Stored data entries

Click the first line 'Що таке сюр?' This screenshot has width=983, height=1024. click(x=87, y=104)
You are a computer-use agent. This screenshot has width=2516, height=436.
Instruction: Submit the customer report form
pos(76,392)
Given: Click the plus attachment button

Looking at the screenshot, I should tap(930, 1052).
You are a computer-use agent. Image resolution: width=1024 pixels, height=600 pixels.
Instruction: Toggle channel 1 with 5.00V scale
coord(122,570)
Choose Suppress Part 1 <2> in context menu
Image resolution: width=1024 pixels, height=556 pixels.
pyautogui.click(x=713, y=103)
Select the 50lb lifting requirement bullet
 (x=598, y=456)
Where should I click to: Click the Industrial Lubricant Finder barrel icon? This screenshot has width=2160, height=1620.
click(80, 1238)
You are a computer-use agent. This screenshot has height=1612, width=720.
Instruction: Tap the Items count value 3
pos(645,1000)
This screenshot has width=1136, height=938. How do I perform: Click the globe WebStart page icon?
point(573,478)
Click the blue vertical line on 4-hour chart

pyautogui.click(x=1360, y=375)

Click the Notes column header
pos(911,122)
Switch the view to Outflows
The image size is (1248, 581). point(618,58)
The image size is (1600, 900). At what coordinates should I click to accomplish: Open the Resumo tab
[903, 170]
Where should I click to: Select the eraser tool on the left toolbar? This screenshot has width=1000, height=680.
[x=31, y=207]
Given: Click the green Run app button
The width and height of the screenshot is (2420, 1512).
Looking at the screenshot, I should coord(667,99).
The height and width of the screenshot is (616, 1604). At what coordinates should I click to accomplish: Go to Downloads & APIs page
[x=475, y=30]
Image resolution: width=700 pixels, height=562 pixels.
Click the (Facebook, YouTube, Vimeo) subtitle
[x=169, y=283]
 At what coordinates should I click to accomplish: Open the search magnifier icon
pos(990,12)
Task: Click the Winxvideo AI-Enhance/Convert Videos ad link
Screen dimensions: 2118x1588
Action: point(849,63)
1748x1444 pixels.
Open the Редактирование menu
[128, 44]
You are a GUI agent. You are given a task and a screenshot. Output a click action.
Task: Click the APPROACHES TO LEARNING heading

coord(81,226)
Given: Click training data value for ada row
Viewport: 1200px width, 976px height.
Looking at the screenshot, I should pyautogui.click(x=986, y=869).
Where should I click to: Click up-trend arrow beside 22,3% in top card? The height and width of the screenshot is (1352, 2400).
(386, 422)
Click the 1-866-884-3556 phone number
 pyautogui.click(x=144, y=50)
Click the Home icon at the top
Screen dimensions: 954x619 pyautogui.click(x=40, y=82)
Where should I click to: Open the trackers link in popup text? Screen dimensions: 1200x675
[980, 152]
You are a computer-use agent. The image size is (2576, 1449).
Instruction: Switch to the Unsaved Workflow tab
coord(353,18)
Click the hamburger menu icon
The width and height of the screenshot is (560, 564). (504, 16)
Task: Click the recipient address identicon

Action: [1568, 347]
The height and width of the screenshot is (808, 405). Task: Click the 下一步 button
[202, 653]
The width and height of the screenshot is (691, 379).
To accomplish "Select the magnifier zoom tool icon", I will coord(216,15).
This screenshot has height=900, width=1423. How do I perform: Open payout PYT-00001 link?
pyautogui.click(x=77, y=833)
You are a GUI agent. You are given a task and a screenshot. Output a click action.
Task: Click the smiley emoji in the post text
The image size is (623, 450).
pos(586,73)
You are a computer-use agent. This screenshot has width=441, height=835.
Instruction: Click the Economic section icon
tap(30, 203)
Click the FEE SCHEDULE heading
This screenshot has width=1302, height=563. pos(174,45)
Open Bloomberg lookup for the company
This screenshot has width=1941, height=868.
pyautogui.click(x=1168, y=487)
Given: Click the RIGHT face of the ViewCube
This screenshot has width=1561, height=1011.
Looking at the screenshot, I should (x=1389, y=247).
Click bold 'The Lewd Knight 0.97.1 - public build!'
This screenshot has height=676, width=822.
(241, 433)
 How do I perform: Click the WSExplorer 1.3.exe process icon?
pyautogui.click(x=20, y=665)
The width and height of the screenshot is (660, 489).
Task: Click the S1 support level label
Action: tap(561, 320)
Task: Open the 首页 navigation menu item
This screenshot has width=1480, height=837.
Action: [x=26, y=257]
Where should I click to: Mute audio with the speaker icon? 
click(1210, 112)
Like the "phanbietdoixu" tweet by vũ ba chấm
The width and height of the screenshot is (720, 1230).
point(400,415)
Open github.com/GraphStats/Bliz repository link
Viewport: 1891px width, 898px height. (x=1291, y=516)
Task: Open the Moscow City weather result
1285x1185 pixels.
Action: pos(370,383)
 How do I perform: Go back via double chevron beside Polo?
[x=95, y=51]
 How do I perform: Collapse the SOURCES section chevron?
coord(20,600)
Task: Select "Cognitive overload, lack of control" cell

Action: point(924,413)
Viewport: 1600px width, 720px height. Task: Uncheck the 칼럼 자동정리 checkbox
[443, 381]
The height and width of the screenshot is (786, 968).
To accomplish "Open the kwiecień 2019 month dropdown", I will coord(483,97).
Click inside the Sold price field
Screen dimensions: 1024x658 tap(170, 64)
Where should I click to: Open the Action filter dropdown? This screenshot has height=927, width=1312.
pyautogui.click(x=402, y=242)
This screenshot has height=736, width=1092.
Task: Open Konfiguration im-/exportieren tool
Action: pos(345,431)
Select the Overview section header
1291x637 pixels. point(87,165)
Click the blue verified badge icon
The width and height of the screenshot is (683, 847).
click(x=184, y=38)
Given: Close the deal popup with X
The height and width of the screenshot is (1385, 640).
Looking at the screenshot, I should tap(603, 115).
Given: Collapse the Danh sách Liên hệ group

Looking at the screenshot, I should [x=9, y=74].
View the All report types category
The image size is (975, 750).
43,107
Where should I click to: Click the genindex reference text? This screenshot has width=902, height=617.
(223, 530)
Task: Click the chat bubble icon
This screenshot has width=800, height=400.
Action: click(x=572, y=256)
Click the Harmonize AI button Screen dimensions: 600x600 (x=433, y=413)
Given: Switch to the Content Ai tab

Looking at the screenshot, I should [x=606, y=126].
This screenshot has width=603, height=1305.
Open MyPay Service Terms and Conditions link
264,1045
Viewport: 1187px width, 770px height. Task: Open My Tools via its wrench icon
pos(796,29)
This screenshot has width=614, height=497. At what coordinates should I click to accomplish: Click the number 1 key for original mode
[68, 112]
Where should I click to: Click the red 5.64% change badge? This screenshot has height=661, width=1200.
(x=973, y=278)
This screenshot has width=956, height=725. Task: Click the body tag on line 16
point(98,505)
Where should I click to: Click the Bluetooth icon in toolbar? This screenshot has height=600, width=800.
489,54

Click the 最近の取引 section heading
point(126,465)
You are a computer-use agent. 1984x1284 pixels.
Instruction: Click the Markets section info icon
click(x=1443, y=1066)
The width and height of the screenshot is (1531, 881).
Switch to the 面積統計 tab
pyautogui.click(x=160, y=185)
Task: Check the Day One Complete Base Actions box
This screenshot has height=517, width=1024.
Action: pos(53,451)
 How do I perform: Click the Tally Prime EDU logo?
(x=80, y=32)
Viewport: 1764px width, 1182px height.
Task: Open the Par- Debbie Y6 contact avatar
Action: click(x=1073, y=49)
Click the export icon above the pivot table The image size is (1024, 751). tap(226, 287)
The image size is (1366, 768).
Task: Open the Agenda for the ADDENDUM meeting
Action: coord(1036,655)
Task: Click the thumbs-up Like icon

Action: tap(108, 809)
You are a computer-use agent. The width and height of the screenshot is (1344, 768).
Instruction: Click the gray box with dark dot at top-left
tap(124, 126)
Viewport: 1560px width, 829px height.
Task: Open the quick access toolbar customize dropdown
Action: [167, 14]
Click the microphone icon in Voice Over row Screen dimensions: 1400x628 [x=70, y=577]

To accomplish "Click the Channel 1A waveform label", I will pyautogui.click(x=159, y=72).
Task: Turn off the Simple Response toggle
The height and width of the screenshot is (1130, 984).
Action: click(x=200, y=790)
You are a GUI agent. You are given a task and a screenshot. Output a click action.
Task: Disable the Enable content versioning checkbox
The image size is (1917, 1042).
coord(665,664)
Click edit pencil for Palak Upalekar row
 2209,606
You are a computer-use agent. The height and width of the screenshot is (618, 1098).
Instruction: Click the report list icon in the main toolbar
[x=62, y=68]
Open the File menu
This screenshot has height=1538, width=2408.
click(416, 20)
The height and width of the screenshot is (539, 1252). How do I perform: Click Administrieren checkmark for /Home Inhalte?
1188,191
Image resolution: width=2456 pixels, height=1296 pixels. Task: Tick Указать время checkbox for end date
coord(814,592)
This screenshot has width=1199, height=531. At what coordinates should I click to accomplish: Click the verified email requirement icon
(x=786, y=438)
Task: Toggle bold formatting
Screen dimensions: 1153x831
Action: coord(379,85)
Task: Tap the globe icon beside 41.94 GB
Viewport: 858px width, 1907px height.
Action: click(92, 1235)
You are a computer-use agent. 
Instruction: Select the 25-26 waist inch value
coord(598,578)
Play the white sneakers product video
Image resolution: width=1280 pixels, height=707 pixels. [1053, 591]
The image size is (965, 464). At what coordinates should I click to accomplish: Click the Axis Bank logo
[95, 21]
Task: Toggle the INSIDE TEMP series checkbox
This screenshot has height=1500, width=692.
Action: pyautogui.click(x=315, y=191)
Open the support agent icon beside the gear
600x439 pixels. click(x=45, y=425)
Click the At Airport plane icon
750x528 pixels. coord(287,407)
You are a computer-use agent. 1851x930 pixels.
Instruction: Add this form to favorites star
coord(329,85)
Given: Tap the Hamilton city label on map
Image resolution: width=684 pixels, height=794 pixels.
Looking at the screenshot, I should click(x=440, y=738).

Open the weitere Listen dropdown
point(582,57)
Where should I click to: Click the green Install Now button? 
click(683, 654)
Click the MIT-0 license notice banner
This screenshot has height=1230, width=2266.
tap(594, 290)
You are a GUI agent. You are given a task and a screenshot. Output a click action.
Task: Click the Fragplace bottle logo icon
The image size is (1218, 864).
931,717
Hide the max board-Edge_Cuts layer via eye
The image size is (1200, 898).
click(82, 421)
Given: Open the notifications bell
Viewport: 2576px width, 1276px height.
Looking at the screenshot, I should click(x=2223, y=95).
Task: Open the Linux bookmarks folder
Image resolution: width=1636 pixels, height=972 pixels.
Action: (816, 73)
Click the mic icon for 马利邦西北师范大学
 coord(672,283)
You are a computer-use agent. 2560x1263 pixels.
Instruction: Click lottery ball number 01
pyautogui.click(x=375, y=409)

■ **Work to complete**
Repeat the records from the line with "Image resolution: width=700" up to and including the line with "pos(586,73)", reproducing each line unchanged.

■ **Output for this task**
Image resolution: width=700 pixels, height=562 pixels.
Click the (Facebook, YouTube, Vimeo) subtitle
[x=169, y=283]
 At what coordinates should I click to accomplish: Open the search magnifier icon
pos(990,12)
Task: Click the Winxvideo AI-Enhance/Convert Videos ad link
Screen dimensions: 2118x1588
Action: point(849,63)
1748x1444 pixels.
Open the Редактирование menu
[128, 44]
You are a GUI agent. You are given a task and a screenshot. Output a click action.
Task: Click the APPROACHES TO LEARNING heading

coord(81,226)
Given: Click training data value for ada row
Viewport: 1200px width, 976px height.
Looking at the screenshot, I should pyautogui.click(x=986, y=869).
Where should I click to: Click up-trend arrow beside 22,3% in top card? The height and width of the screenshot is (1352, 2400).
(386, 422)
Click the 1-866-884-3556 phone number
 pyautogui.click(x=144, y=50)
Click the Home icon at the top
Screen dimensions: 954x619 pyautogui.click(x=40, y=82)
Where should I click to: Open the trackers link in popup text? Screen dimensions: 1200x675
[980, 152]
You are a computer-use agent. The image size is (2576, 1449).
Instruction: Switch to the Unsaved Workflow tab
coord(353,18)
Click the hamburger menu icon
The width and height of the screenshot is (560, 564). (504, 16)
Task: Click the recipient address identicon

Action: [1568, 347]
The height and width of the screenshot is (808, 405). Task: Click the 下一步 button
[202, 653]
The width and height of the screenshot is (691, 379).
To accomplish "Select the magnifier zoom tool icon", I will coord(216,15).
This screenshot has height=900, width=1423. How do I perform: Open payout PYT-00001 link?
pyautogui.click(x=77, y=833)
You are a GUI agent. You are given a task and a screenshot. Output a click action.
Task: Click the smiley emoji in the post text
The image size is (623, 450).
pos(586,73)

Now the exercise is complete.